■ Exercise ■
No pictures in the copy, please: retype all the records exactly.

■ Data for this task ■
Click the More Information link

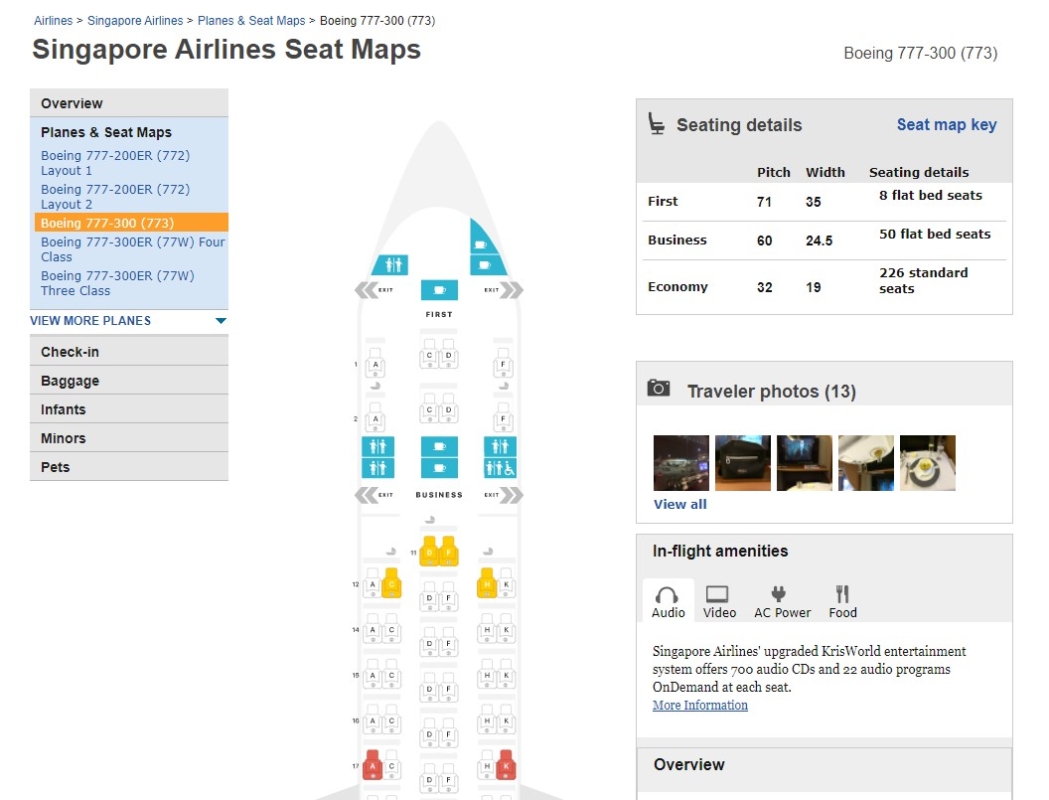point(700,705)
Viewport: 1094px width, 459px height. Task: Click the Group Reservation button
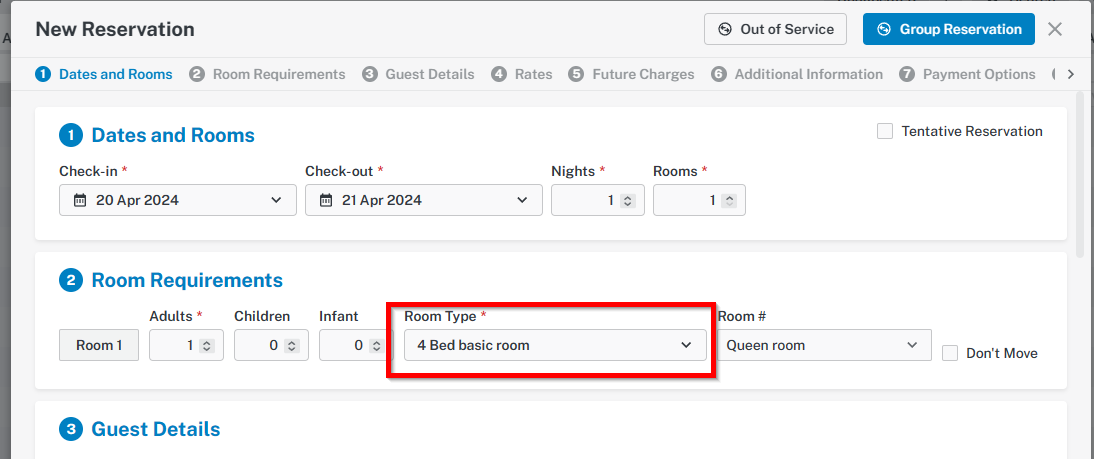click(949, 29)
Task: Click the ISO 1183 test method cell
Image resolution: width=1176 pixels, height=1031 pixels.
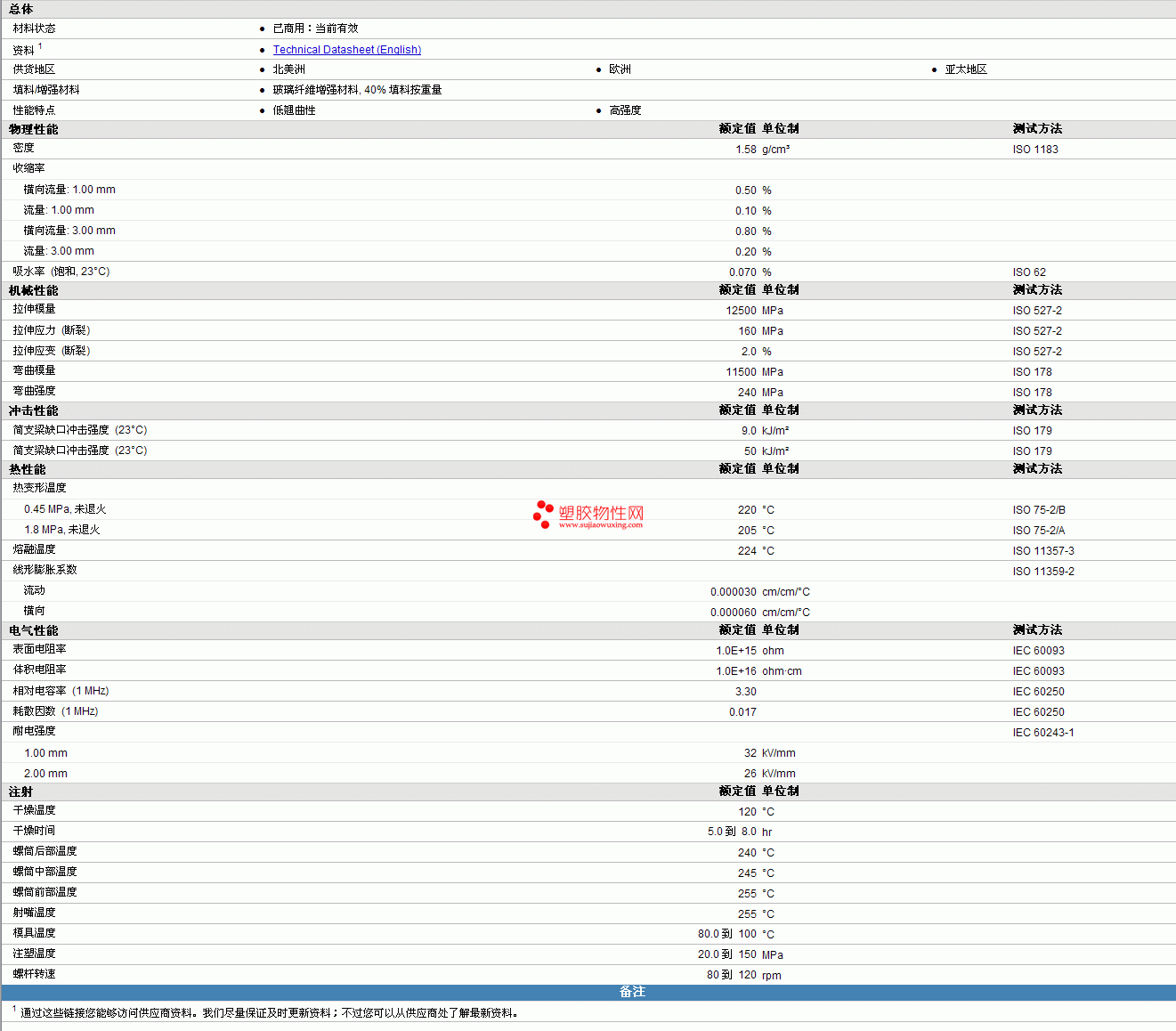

■ Final answer ■
Click the More Information link

point(700,705)
Viewport: 1094px width, 459px height. Task: Click the Group Reservation button
click(949, 29)
Task: Click the ISO 1183 test method cell
Image resolution: width=1176 pixels, height=1031 pixels.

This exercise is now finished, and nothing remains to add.